Её отец распрямился.
— Ты моя дочь. Есть вещи, которые нужно обсудить. Наедине, — глаза мужчины переместились на меня. Возможно, он сразу понял, что я не из тех, кого можно запугать, но его взгляд не задержался на мне надолго.
— Мне нечего с вами обсуждать. — Мемфис скрестила руки на груди.
Он потянулся к ней, обхватив её за локоть.
И вот тогда я разозлился по-настоящему.
Я схватил этого ублюдка за запястье и отшвырнул его.
— Вы нарушаете границы. Убирайтесь на хрен с моей территории.
— Ты не имеешь права голоса, — он высвободил руку, потянувшись к Мемфис.
— Ещё раз тронешь её, и никто не найдёт твоё тело.
Мать ахнула. Отец побледнел, едва заметно, но этого было достаточно.
Не говоря ни слова, я схватил Мемфис за руку и пронесся мимо них, идя так быстро, что ей приходилось переходить на бег трусцой каждые несколько шагов, чтобы не отстать.
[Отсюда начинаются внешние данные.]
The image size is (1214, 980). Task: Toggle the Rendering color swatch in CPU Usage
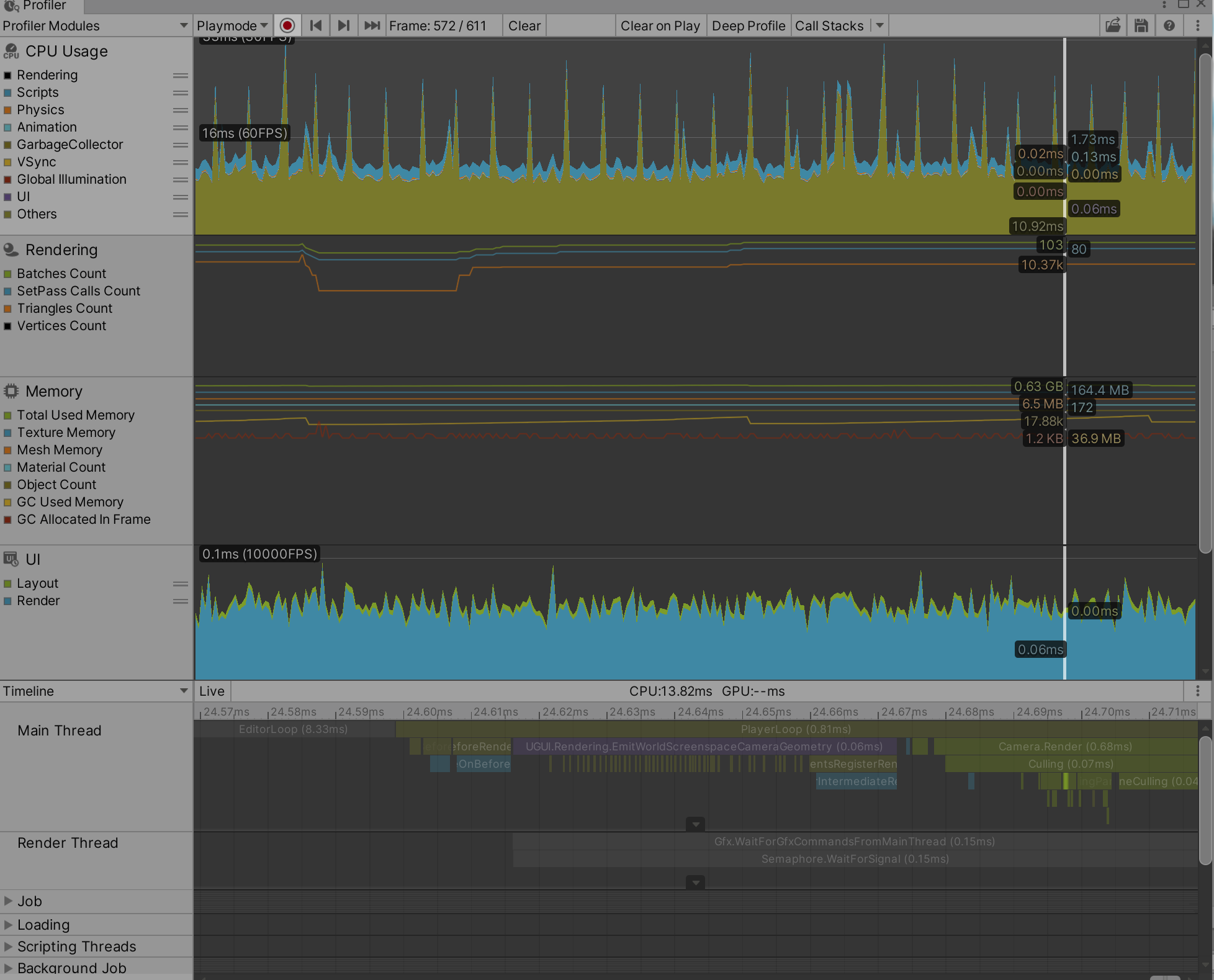pyautogui.click(x=7, y=75)
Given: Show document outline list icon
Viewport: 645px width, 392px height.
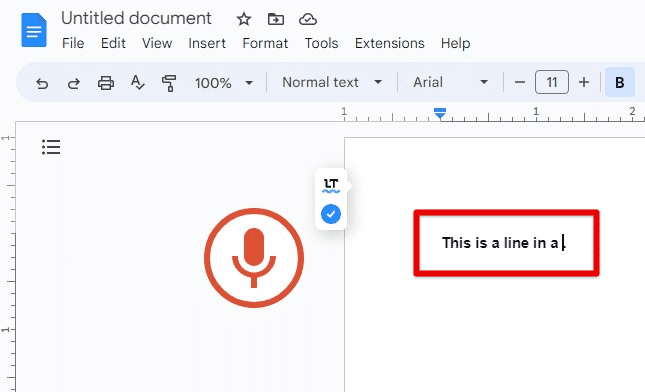Looking at the screenshot, I should (51, 147).
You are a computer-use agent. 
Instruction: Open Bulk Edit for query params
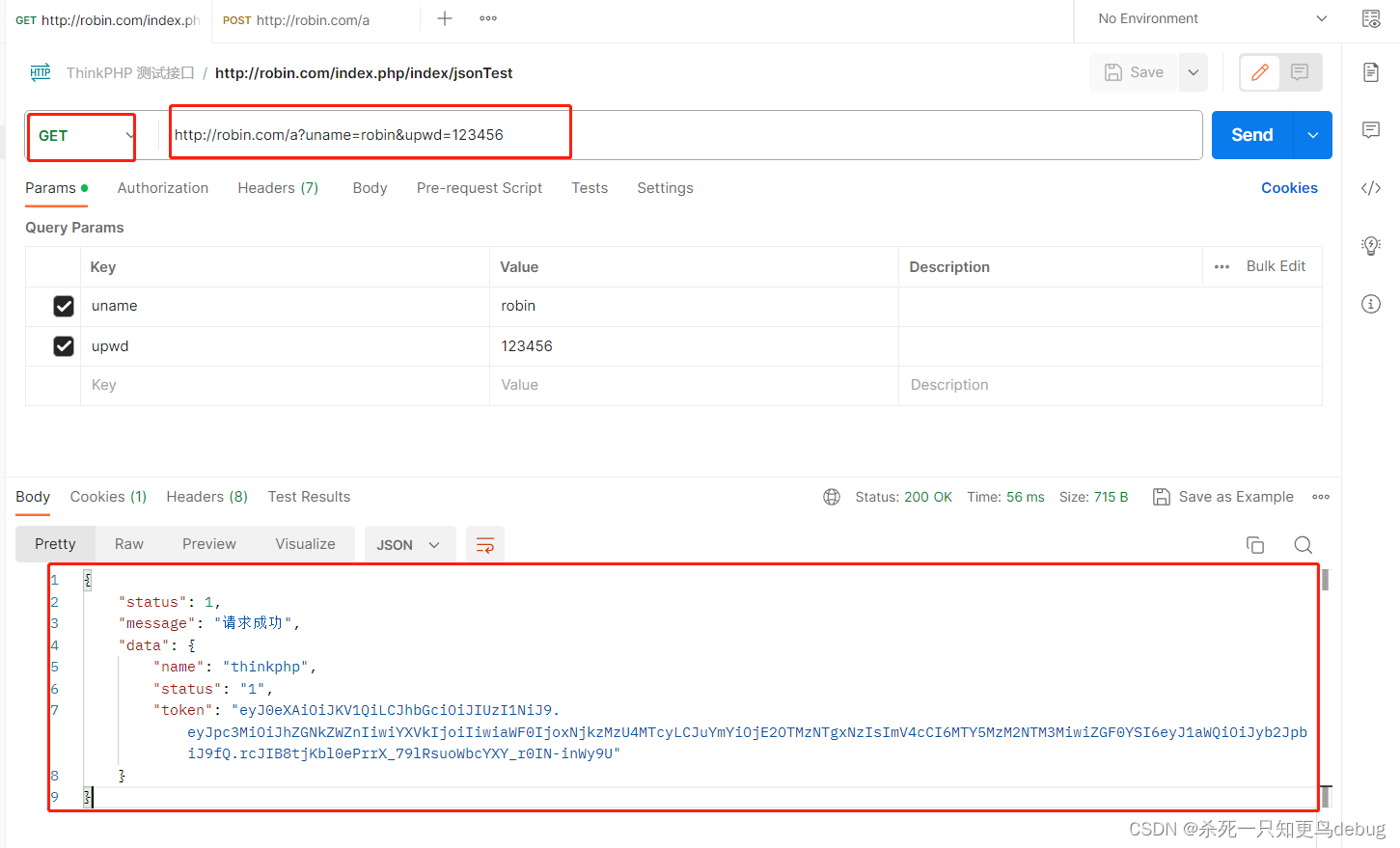(x=1276, y=266)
Таймер духовки пищал, когда мы вошли внутрь. Я передал Дрейка, пинком закрыл дверь и направился к духовке, вынимая киш. Края корочки не подгорели, но были слишком темными.
Я оперся руками о раковину, глядя в окно, как ее родители забираются в машину и исчезают.
— Мемфис...
Когда я повернулся, она стояла у ближайшего к двери окна, её глаза были прикованы к дороге. По её лицу текли слезы, и она так крепко держала Дрейка, что он начал извиваться.
— Мемфис, — я подошёл к окнам и потянулся к Дрейку. Но она не отпустила его. — Отдай мне ребенка, милая.
Она покачала головой.
— Я держу его.
— Я просто положу его, чтобы мы могли поговорить.
Ей потребовалось мгновение, но в конце концов она отпустила его, чтобы я мог расстелить одеяло и уложить его играть. Затем я вернулся к окну и обнял её.
— Почему они не забудут меня? — прошептала она. Боли в её голосе было достаточно, чтобы я возненавидел их, а ведь я даже не знал их имён.
— Потому что тебя трудно забыть.
— Я ненавижу то, что плачу, — её голос надломился.
— Почему?
— Потому что после всего, что они со мной сделали, мне должно быть всё равно. Но мне не всё равно, — у неё вырвался всхлип. — На мгновение, когда я увидела, как они подъехали, я подумала... может быть, они приехали извиниться. Может быть, они пришли обнять меня и сказать, что скучали по мне. И я была так рада их видеть, потому что, хорошо это или плохо, но они мои родители. Но им всё равно. Почему они не заботятся обо мне?
Она начала крениться вперед, и, если бы я не держал ее, она бы рухнула на пол. Поэтому я повернул её в своих объятиях и крепко держал, позволяя ей плакать в мою футболку. Когда она наконец успокоилась, она выпрямилась, и выражение её лица было душераздирающим.
Она выглядела ещё более избитой, чем в день приезда.
— Они даже не спросили о Дрейке, — её подбородок дрожал. — Они даже не спросили, как его зовут.
— Мне жаль, — большим пальцем я поймал слезу. — Мне так жаль.